1
votes

I am reading csv files from s3 and writing into a hive table as orc. While writing, it is writing lot of small files. I need to merge all these files. I have following properties set:

 spark.sql("SET hive.merge.sparkfiles = true")
 spark.sql("SET hive.merge.mapredfiles = true")
 spark.sql("SET hive.merge.mapfiles = true")
 spark.sql("set hive.merge.smallfiles.avgsize = 128000000")
 spark.sql("set hive.merge.size.per.task = 128000000")

Apart from these configurations I tried repartition(1) and coalesce(1) which does the merge into single file but it deletes the hive table and creates it again.
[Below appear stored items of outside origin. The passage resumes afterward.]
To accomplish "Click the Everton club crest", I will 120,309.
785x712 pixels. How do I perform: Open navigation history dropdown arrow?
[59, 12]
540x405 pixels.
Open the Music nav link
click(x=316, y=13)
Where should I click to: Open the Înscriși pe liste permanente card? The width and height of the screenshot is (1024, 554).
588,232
 masterFile.repartition(1).write.mode(SaveMode.Overwrite).partitionBy(<partitioncolumn>).orc(<HIVEtablePath>);

If I use Append mode instead of Overwrite it creates duplication files under each partition.
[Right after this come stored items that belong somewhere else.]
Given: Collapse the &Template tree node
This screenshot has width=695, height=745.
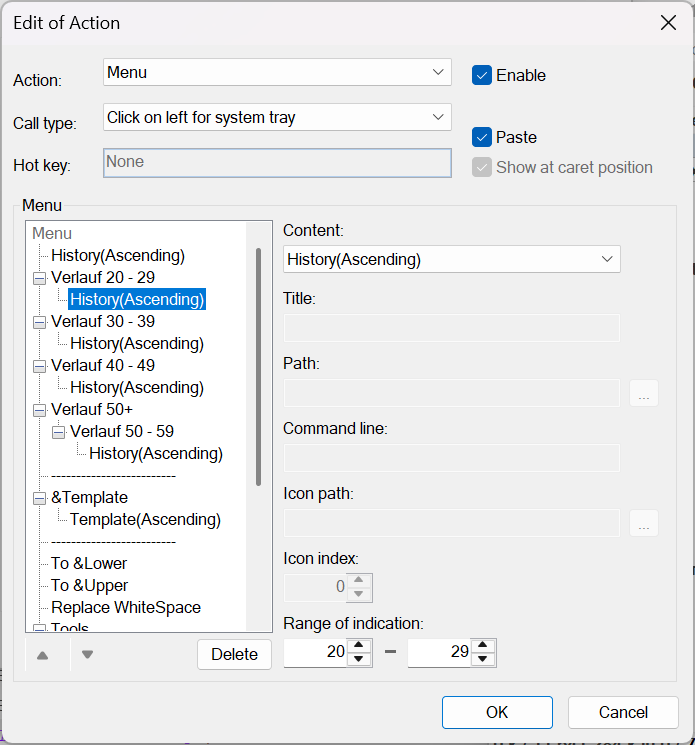Looking at the screenshot, I should click(39, 498).
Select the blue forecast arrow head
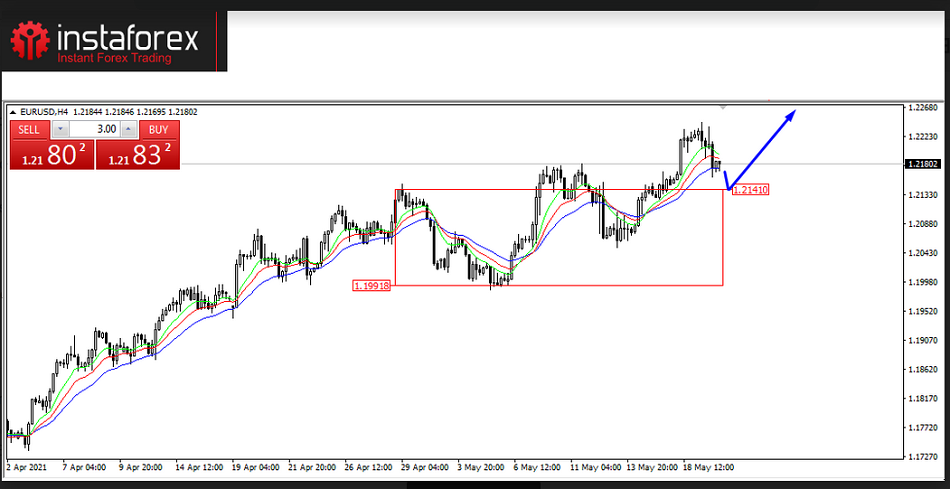The height and width of the screenshot is (489, 950). (x=791, y=114)
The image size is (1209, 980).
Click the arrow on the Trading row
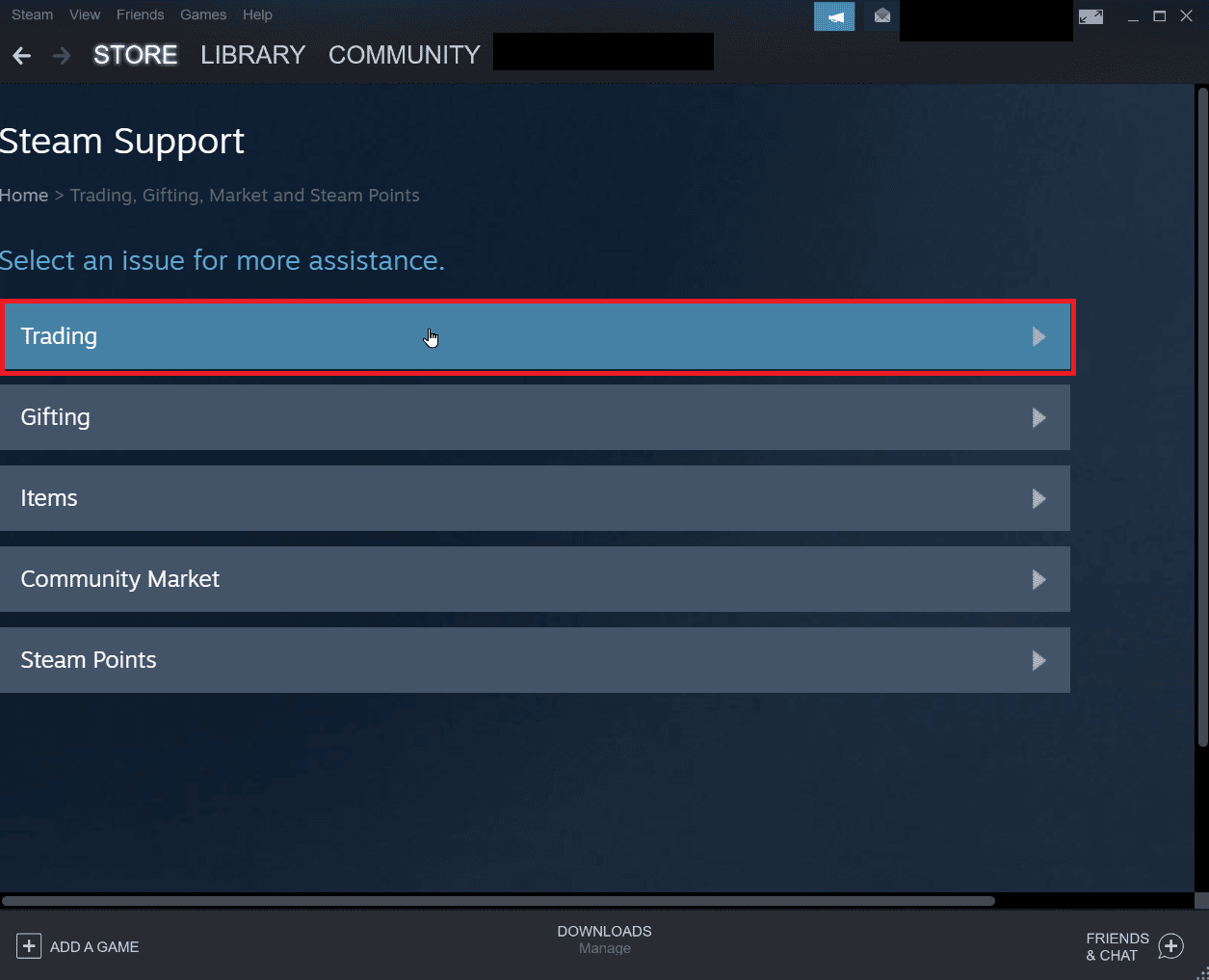click(1038, 336)
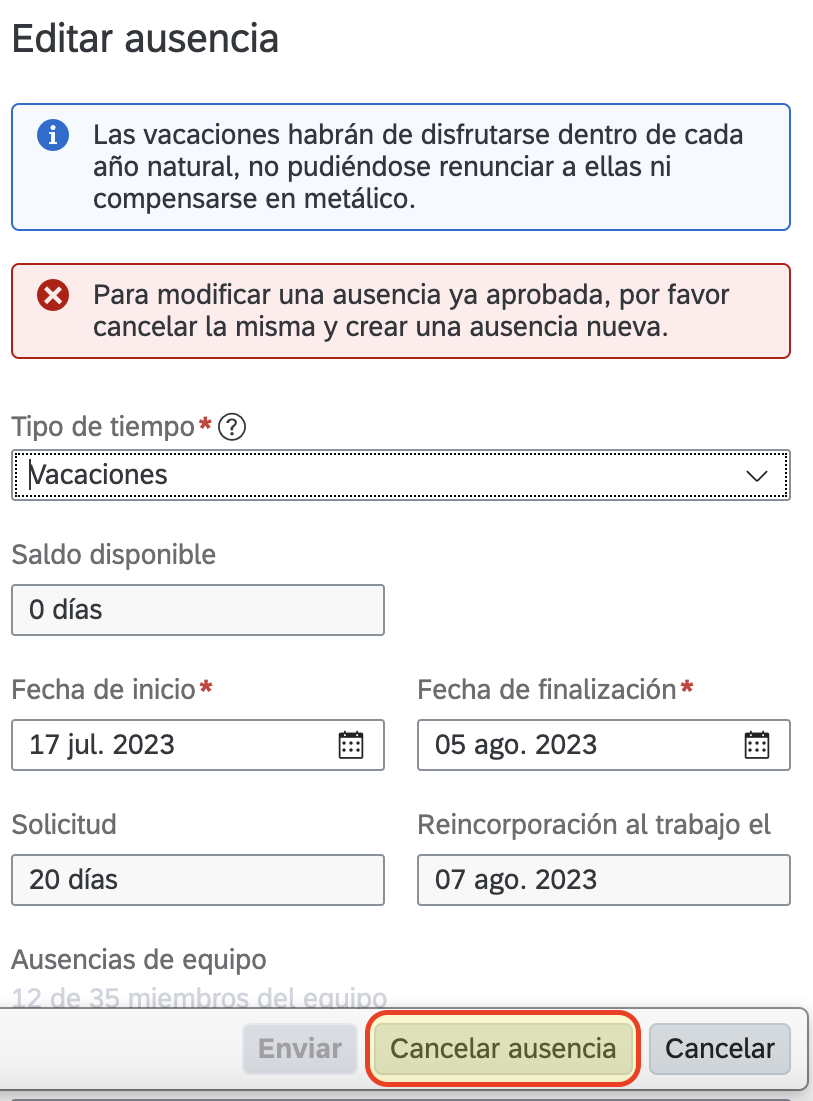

  masterFile.repartition(1).write.mode(SaveMode.Append).partitionBy(<partitioncolumn>).orc(<HIVEtablePath>);

In both cases the spark job runs twice and fails in second execution.

Is there any way that I can use repartition/coalesce with Append mode without duplication of part file in each partition?

1
Hi, did you find an answer for your question? I have the same problem. - astro_asz

1 Answers

0
votes
masterFile.repartition(1).write.mode(SaveMode.Overwrite).partitionBy(<partitioncolumn>).orc(<HIVEtablePath>)

.orc() method writes data as files and not touch meta information. So it couldn't overwrite table in HIVE.

If you'd like to overwrite data in hive table use method .insertInto(hive_table_name), where hive_table_name is full name of table in HIVE (schema + table_name)

according you example

masterFile.repartition(1).write.mode(SaveMode.Overwrite).partitionBy(<partitioncolumn>).insertInto(hiveTableName)

it's also possible to overwrite data with metadata information. Method .saveAsTable(hive_table_name) with overwrite modifier will overwrite data also in metastore.

masterFile.repartition(1).write.mode(SaveMode.Overwrite).partitionBy(<partitioncolumn>).saveAsTable(hiveTableName)